VGH-BADEN-WUERTTEMBERG – Beschluss, 9 S 1464/01 vom 19.09.2001

1. Setzt das Verwaltungsgericht das Verfahren mit Blick auf ein beim Europäischen Gerichtshof schwebendes Vorabentscheidungsverfahren aus, ohne selbst vorzulegen, so ist die Beschwerde gegen die Aussetzung gegeben.

2. Schwebt beim Europäischen Gerichtshof ein Vorabentscheidungsverfahren zur Klärung einer Frage zum sekundären Europarecht, die auch im anhängigen Rechtsstreit erheblich ist, so kann der Rechtsstreit ohne Vorlage ausgesetzt werden.

3. Der Entscheidung über die Beschwerde gegen einen Aussetzungsbeschluss ist der Rechtsstandpunkt des aussetzenden Gerichts zugrunde zu legen, solange dieser jedenfalls vertretbar ist.

4. Einer Kostenentscheidung im Verfahren der Beschwerde gegen einen Aussetzungsbeschluss bedarf es dann, wenn die Beschwerde verworfen oder zurückgewiesen wird.

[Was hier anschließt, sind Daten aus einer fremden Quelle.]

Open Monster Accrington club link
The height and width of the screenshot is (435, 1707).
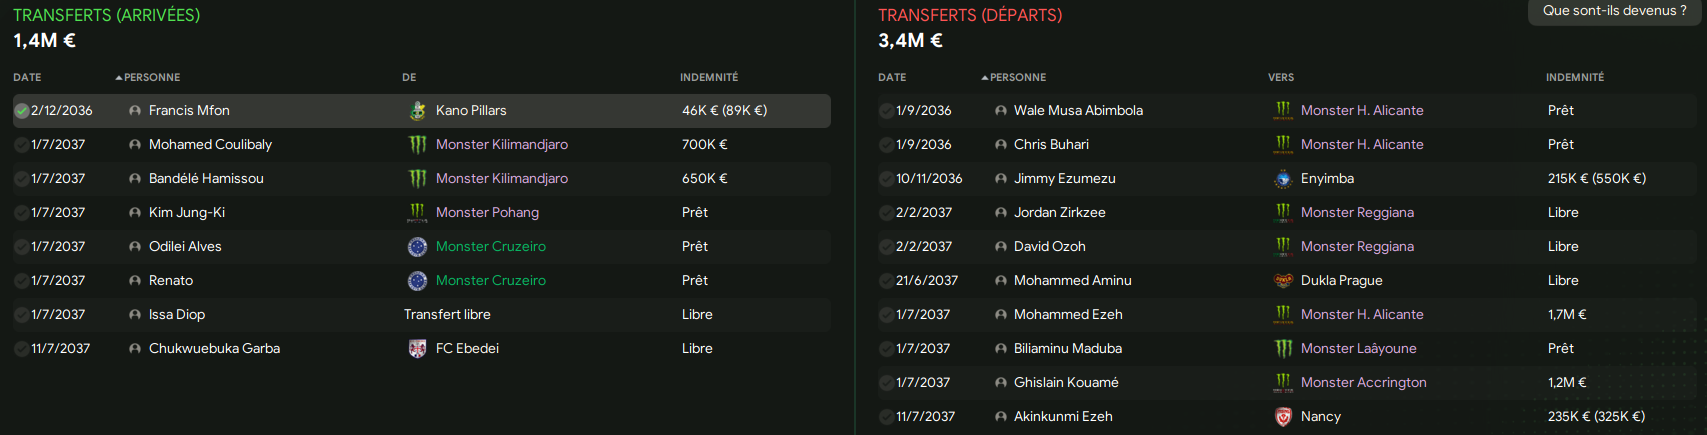tap(1364, 383)
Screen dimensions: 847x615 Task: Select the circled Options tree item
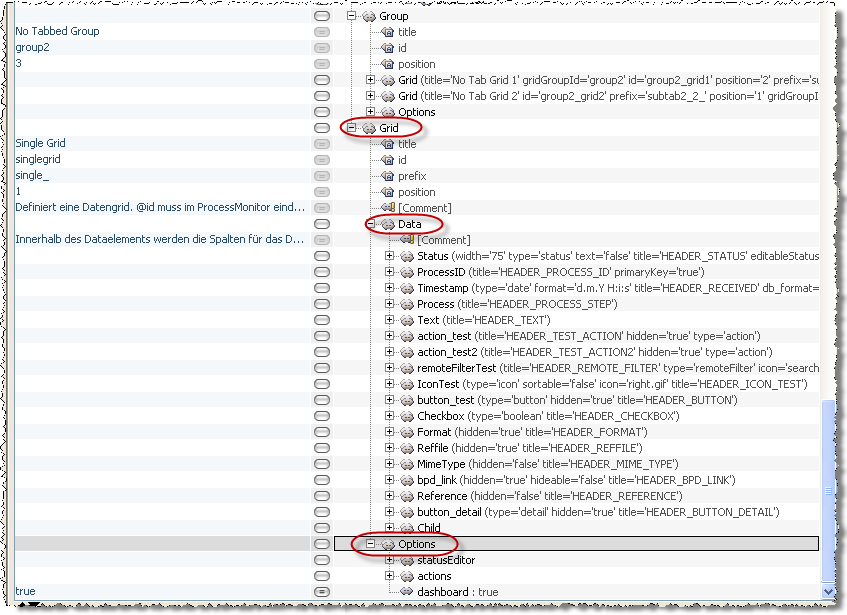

VGH-BADEN-WUERTTEMBERG – Urteil, 1 S 286/00 vom 15.03.2001

Ein Arbeitnehmer türkischer Staatsangehörigkeit kann sich auch dann auf Art. 3 Abs. 1 ARB Nr. 3/80 berufen, wenn er in Deutschland geboren ist und das Bundesgebiet nie verlassen hat; eine Wanderungsbewegung türkischer Arbeitnehmer innerhalb der Staaten der Europäischen Gemeinschaft ist nicht erforderlich (im Anschluss an VGH Bad.-Württ., Urteil vom 08.02.2001 - 1 S 287/00 -).

VGH-BADEN-WUERTTEMBERG – Urteil, 1 S 287/00 vom 08.02.2001

1. Das in Art. 3 Abs. 1 des Beschlusses Nr. 3/80 des Assoziationsrats EWG-Türkei normierte, unmittelbar geltende Diskriminierungsverbot verbietet dem Land Baden-Württemberg die Gewährung von Landeserziehungsgeld, einer Familienleistung, allein deshalb zu verwehren, weil der Zuwendungsempfänger türkischer Staatsangehöriger ist.

2. Ein türkischer Staatsangehöriger kann sich auch dann auf Art. 3 Abs. 1 ARB Nr. 3/80 berufen, wenn er als Flüchtling nach Deutschland gekommen ist, sofern er selbst oder ein hier wohnender Familienangehöriger Arbeitnehmer ist.